Sometimes I leave to work with the breathing feeling of giving an inspiring class, and I do, mostly when I feel like that in the beginning; then I come back home with the sense that I gave something nice to the world... and that it's time for yet another change of career, I won't fool myself about that.

Monday, 9 November 2009

362.

Trying to reinsert what's left of myself into what's left of society. :-) I hope all of us could see how much we need our fellowmen.

Saturday, 7 November 2009

361.

This is my laptop computer. It was a perfect present.
It has a green cover, like a frog. Some other times a purple cover, like a frog. But it's white inside, like a frog.
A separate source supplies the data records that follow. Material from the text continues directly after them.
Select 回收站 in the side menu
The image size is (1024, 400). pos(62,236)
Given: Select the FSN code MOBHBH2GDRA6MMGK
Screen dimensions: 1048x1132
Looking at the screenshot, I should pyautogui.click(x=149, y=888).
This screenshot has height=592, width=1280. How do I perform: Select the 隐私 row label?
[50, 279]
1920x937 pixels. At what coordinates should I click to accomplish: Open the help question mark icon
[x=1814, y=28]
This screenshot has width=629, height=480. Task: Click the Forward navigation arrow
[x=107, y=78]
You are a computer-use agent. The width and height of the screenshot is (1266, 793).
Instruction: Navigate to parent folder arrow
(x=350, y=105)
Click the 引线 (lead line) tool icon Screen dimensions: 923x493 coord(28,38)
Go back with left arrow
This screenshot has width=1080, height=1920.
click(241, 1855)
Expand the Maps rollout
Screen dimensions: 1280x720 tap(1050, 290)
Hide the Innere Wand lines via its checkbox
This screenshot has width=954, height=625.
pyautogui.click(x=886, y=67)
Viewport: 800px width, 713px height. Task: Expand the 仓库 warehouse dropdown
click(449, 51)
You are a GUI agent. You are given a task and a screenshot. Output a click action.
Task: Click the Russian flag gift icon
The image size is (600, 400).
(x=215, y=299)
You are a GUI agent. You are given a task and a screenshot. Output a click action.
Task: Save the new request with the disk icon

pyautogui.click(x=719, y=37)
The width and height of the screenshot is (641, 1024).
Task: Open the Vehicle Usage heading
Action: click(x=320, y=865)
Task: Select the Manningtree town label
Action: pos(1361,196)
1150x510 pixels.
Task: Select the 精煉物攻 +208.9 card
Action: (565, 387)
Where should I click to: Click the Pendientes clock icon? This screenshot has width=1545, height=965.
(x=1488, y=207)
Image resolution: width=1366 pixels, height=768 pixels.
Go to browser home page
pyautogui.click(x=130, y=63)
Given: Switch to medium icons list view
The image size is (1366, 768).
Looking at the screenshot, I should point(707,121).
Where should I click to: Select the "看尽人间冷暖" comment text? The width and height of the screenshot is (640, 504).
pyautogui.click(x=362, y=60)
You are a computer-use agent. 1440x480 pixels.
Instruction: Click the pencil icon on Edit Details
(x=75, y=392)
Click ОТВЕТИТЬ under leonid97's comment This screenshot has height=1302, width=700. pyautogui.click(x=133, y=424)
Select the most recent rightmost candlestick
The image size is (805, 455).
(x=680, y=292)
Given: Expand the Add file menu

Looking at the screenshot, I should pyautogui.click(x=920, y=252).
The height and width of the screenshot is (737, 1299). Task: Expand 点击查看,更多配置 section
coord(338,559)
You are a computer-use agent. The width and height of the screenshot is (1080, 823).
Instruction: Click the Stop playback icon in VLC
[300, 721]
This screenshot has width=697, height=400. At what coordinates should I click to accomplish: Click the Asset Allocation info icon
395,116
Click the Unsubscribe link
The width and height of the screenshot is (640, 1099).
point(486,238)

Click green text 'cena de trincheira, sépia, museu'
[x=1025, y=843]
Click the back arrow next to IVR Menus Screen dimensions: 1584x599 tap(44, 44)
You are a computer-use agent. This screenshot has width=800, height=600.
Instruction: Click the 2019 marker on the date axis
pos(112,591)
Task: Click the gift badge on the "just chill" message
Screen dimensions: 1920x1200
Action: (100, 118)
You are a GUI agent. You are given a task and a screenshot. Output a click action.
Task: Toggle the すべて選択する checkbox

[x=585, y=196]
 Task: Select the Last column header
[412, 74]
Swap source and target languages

Green is the symbol of youth and growing, and it's the most common in nature. Purple is the symbol of suffering and royalty, and it's the less common in nature. White is the symbol of purity.
Since youth, we all must go growing, through the implied suffering, that turn us into the royalty of our inner domain of purity.
The content and the expression of my computer represents me.

Friday, 6 November 2009

360.

Love yourself better than you've been loved by the one who loved you the best.

Tuesday, 3 November 2009

359.

This is my left hand.



It never had real hard work, or built up a house, as my grandfather left hand did.
It helps me to hold the Shift key down, use the trackpad, and to use the brakes of the bikes. And it has some sexual abilities.
I think my hands are my best physical trait. I inherited them from my grandfather, who had extremely beautiful hands. I remember them very well.
The left hand is the symbol of Vāmācāra, in tantric practices. I think the Vāmācāra traditions, and by extention all traditions that encourage to go through impurity, are needed for the freedom of the individual to find its very personal path in this life. Knowing the experience of the good and the bad helps to choose what's right for yourself.

Monday, 2 November 2009

358.

You are all that I want to be.

Sunday, 1 November 2009

357.

There's a beautiful sky today.



It's covered. But behind the clouds, there's a beautiful sky today.
The sky is a symbol of the future. Specially of the future dreamt as a community.